Sociologists define deviance as behavior that is recognized as violating expected rules and norms. It is simply more than nonconformity, however; it is behavior that departs significantly from social expectations. In the sociological perspective on deviance, there is a subtlety that distinguishes it from our commonsense understanding of the same behavior. Sociologists stress social context, not just individual behavior. That is, deviance is looked at in terms of group processes, definitions, and judgments, and not just as unusual individual acts. Sociologists also recognize that not all behaviors are judged similarly by all groups. What is deviant to one group may not be considered deviant to another. Further, sociologists recognize that established rules and norms are socially created, not just morally decided or individually imposed. That is, deviance lies not just in the behavior itself, but in the social responses of groups to behavior by others.

Sociologists often use their understanding of deviance to help explain otherwise ordinary events, such as tattooing or body piercing, eating disorders, or drug and alcohol use. Many of the kinds of questions asked by sociologists who study deviance deal with the social context in which behaviors are committed. For example, are there conditions under which suicide is acceptable? Would one who commits suicide in the face of a terminal illness be judged differently from a despondent person who jumps from a window?

Four Theoretical Approaches

Within the sociology of deviance and crime, there are four key theoretical perspectives from which researchers study why people violate laws or norms, and how society reacts to such acts. We'll review them briefly here.

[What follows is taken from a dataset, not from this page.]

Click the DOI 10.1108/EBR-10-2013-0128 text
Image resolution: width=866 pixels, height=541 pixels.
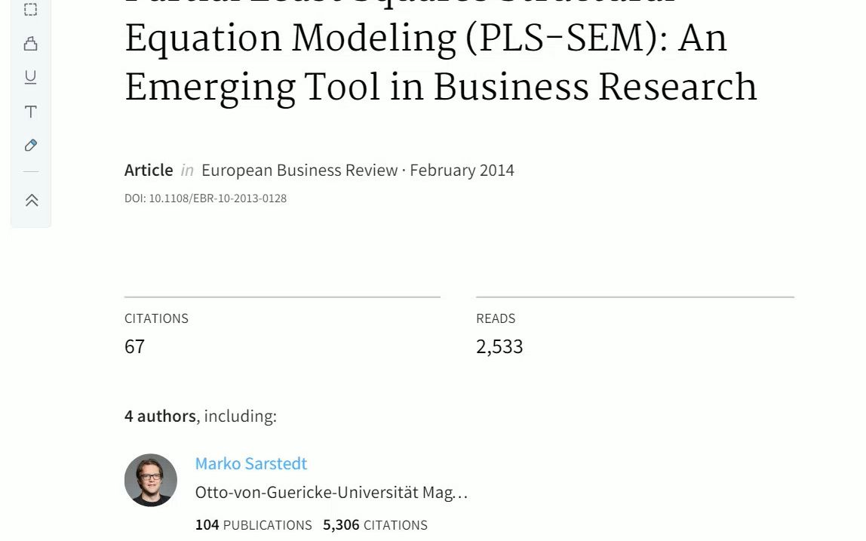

Structural strain theory was developed by American sociologist Robert K. Merton and suggests that deviant behavior is the result of strain an individual may experience when the community or society in which they live does not provide the necessary means to achieve culturally valued goals. Merton reasoned that when society fails people in this way, they engage in deviant or criminal acts in order to achieve those goals (like economic success, for example).

Some sociologists approach the study of deviance and crime from a structural functionalist standpoint. They would argue that deviance is a necessary part of the process by which social order is achieved and maintained. From this standpoint, deviant behavior serves to remind the majority of the socially agreed upon rules, norms, and taboos, which reinforces their value and thus social order.

Conflict theory is also used as a theoretical foundation for the sociological study of deviance and crime. This approach frames deviant behavior and crime as the result of social, political, economic, and material conflicts in society. It can be used to explain why some people resort to criminal trades simply in order to survive in an economically unequal society.

Finally, labeling theory serves as an important frame for those who study deviance and crime. Sociologists who follow this school of thought would argue that there is a process of labeling by which deviance comes to be recognized as such. From this standpoint, the societal reaction to deviant behavior suggests that social groups actually create deviance by making the rules whose infraction constitutes deviance, and by applying those rules to particular people and labeling them as outsiders. This theory further suggests that people engage in deviant acts because they have been labeled as deviant by society, because of their race, or class, or the intersection of the two, for example.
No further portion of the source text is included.